> _PASSAGE DU TEXTE_:
L’album de la séparation. En plein milieu de tensions de plus en plus insupportables qui mènent les membres de Faith No More aux bords de l’entre-tuerie, les californiens décident de donner tout ce qu’ils ont dans le ventre pour un ultime opus avant de tirer leur révérence. L’arrivée de Jon Hudson à la guitare n’atténue guère l’hyperactivité d’un Patton qui souhaite que son groupe se lâche un peu plus, mais les cinq finiront au fil des répétitions par se mettre d’accord sur ce point.
Quand on a les capacités créatives de Faith No More, on peut se permettre d’appeler son bébé Album of the Year. L’année 1997 fût marquée par l’émergence des premiers clones de Korn et l’apparition du métal symphonique de Nightwish, il fallait donc proposer « plus » qu’un simple mélange de métal, de claviers et de chant rappé. Reprenant les choses là où King For a Day, Loof for a Life Time les avaient bizarrement exploitées, à savoir un mélange subtil de rock, de punk et de jazz, ce dernier album est d’une maturité des plus exemplaires.

> _DOCUMENT SOURCE_:
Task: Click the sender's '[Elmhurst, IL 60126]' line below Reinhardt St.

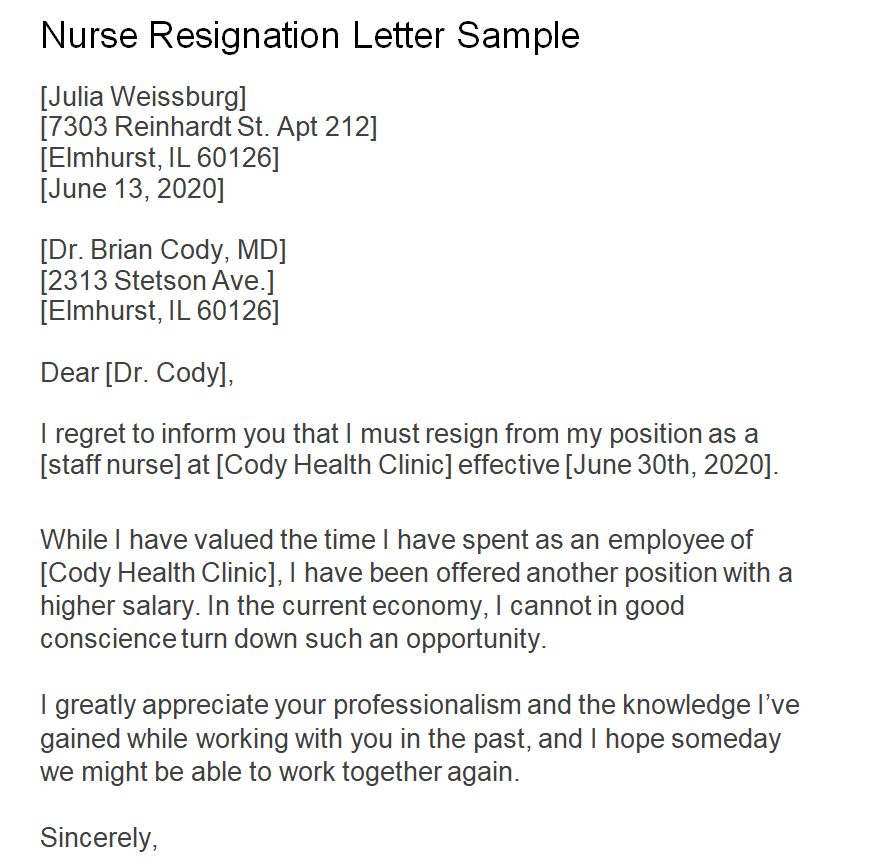Action: [160, 158]
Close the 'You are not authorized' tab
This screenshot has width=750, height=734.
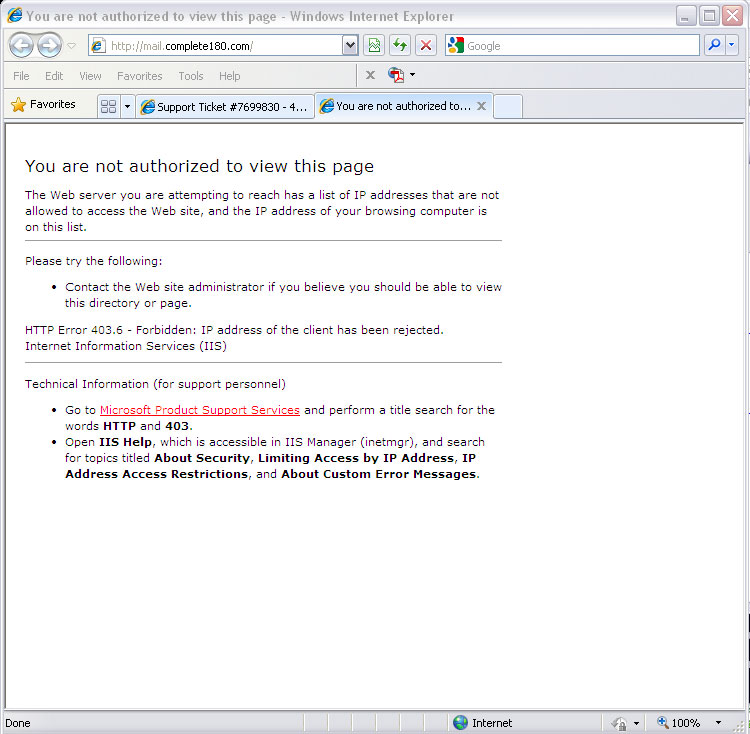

> _TÂCHES ET EXERCICES_:
1) Résumez en deux phrases le texte sur Album of the Year de Faith No More.
2) Écrivez la suite du texte sur Album of the Year de Faith No More.

> _RÉPONSES RÉDIGÉES_:
1) Au bord de la rupture, les membres de Faith No More décident de tout donner pour un dernier album ; Patton, que l'arrivée de Jon Hudson à la guitare ne calme guère, veut que le groupe se lâche davantage, et les cinq finissent par s'accorder sur ce point. Dans une année 1997 marquée par les premiers clones de Korn et le métal symphonique de Nightwish, Album of the Year reprend le mélange subtil de rock, de punk et de jazz de King For a Day et fait preuve d'une grande maturité.

2)
Moins rentre-dedans qu’à l’accoutumée, les morceaux déjantés répondent cependant toujours présents et se fondent dans des structures complexes mais toujours accessibles. Point fort, la diversité va de paire avec l’inspiration qui émane de AOTY, de plus que la voix de Patton n’aura jamais autant fait passer d’émotions. Comment résister à la bombe « Collision » ou aux envolées mélodiques de « Ashes to Ashes », les seuls morceaux à connotation métal de l’album, comment ne pas sourire avec les tordues « Naked in Front of the Computer », « Mouth to Mouth » et « Got That Feeling », et comment ne pas planer sur « Stripsearch », la semi-acoustique « Helpless », « Paths of Glory » ou encore mieux sur « Pristina » qui clôt magistralement le tout. On a même le droit à un titre purement jazz, « She Loves Me Not », moins fun qu’un « Evidence » mais tout aussi représentatif du talent sans frontières des ricains.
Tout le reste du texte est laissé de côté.